Marketing is the process of taking products and services to market.
Branding is the process of creating brands.
Simples!
Marketing is therefore a commercial activity, focused on getting customers to buy your products and services, which can involve some or all of the activities of: identifying potential markets; researching customers' and consumers' desires, needs and wants; analysing competitors; creating or developing new products and services; redefining their distinctive qualities and benefits; packaging, positioning, pricing and promoting those products and services; engaging staff, distribution channels, customers and prospective customers though advertising, social media and experiential marketing; monitoring how well all these are doing in growing sales and profits; learning from this and doing it all again to continue to grow.
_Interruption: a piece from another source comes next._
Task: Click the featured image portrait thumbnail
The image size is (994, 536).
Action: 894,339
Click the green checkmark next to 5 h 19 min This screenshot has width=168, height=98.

Branding is the activity of creating distinctive reputations for organisations, products, services, people and places. It is not necessarily a commercial activity. It can be a particularly powerful tool for marketers. It can also be a powerful tool for leaders engaging many different stakeholder groups, not only clients and consumers, but also shareholders and analysts, employees and candidates, suppliers and partners, patrons, patients, voters, viewers, visitors, members and followers.
It is also clear from these definitions that branding is not a sub-set of marketing, for their are many non-commercial brands that are not consciously 'marketed', nor bought or sold - Kate, the Duchess of Cambridge would be one example, and there are many more from many different fields. Similarly marketing is not a sub-set of branding, as there are things, commodities for example, which may have some marketing activity but are not brands.